Banks have the following problem. Rreal Property has fallen in value such that the mortgages are worth more than the property to which the mortgages are secured.
If a bank forecloses, it must "mark-to-market" all similar assets in its portfolio. So, if a bank has 20 home loans in a neighborhood and all of them are $200,000 "underwater," then foreclosing on any one of them costs the bank $4,000,000. So, the banks are now choosing to not foreclose, allow the homeowner/borrower to remain in the property "rent-free," and thereby maintain the bank's asset valuation.
If you're a homeowner who put no money down to purchase a home, this is a pretty sweet deal. If you're a prospective buyer, this is a horrible deal, because you can't buy real estate with any security that you're actually paying fair market value for your purchase.

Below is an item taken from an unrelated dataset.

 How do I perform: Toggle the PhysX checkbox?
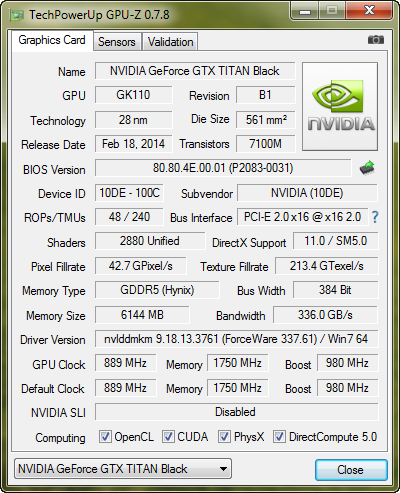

Anyway, I am speculating that your lender has decided to try to collect against you personally, because New York has no "anti-deficiency" law which prevents the lender from getting more than just the underlying property via foreclosure. Which means that the lender can keep its asset value, not have any legal responsibility for maintaining the property (because the bank would be the owner if it forecloses), AND the bank can go after the owner for any other assets that the onwer may have to satisfy the loan.
And, if the bank has a trust deed on the property, it can STILL foreclose later if it wants, even though it has sold the promissory note to a collection agency.
All that said, secured debts, such as trust deeds are generally not dischargable in bankruptcy. But, here, the question becomes: by sellijng the note and severing it from the underlying security, does the lender convert its secured debt into an unsecured debt, which is dischargable in bankruptcy?
I think the answer is "yes," but I don't really know, and I don't think that there's any case law on the issue yet, because this is a brand-new game being played out in the new economy.
I will check around and see if anyone else has a brilliant thought on the subject. If I find it, I will try to post it to this thread. But, otherwise, you will have to get a consult with a local bankruptcy attorney and see what he/she thinks. I have a hunch it will be "I dunno, but let's file and see what happens."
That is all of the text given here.